(DATA FOR THIS EXERCISE)
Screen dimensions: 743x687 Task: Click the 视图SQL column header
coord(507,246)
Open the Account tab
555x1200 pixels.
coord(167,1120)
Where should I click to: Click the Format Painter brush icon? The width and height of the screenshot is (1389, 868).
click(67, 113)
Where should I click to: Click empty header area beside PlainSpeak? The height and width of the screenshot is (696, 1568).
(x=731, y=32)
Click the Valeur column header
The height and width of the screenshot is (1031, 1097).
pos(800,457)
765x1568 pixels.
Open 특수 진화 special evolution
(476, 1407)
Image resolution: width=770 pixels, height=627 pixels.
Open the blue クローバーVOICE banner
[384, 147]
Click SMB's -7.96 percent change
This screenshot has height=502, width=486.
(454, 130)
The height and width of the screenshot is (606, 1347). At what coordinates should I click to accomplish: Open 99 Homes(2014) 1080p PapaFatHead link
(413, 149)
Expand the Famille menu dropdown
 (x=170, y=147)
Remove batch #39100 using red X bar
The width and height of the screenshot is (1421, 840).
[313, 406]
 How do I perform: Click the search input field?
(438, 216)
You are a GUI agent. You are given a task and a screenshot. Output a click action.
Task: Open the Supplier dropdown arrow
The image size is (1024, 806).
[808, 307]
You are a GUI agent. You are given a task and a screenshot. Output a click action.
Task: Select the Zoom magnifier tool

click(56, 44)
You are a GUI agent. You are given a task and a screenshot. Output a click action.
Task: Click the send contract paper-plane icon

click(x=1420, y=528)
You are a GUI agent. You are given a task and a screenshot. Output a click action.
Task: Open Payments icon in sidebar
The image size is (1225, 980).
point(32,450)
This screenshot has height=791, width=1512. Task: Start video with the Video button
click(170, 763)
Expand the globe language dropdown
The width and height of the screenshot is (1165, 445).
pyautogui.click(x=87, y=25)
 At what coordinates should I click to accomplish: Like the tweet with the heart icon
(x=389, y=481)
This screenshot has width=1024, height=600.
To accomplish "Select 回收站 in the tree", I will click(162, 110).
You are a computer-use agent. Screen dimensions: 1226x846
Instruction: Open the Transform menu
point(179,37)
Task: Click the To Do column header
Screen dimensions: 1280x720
(End DATA FOR THIS EXERCISE)
INSTRUCTIONS TO FOLLOW: Beginning with the first line above, could you copy every line exactly, up to and including the one with "Image resolution: width=770"?

RESPONSE TO THIS EXERCISE:
Screen dimensions: 743x687 Task: Click the 视图SQL column header
coord(507,246)
Open the Account tab
555x1200 pixels.
coord(167,1120)
Where should I click to: Click the Format Painter brush icon? The width and height of the screenshot is (1389, 868).
click(67, 113)
Where should I click to: Click empty header area beside PlainSpeak? The height and width of the screenshot is (696, 1568).
(x=731, y=32)
Click the Valeur column header
The height and width of the screenshot is (1031, 1097).
pos(800,457)
765x1568 pixels.
Open 특수 진화 special evolution
(476, 1407)
Image resolution: width=770 pixels, height=627 pixels.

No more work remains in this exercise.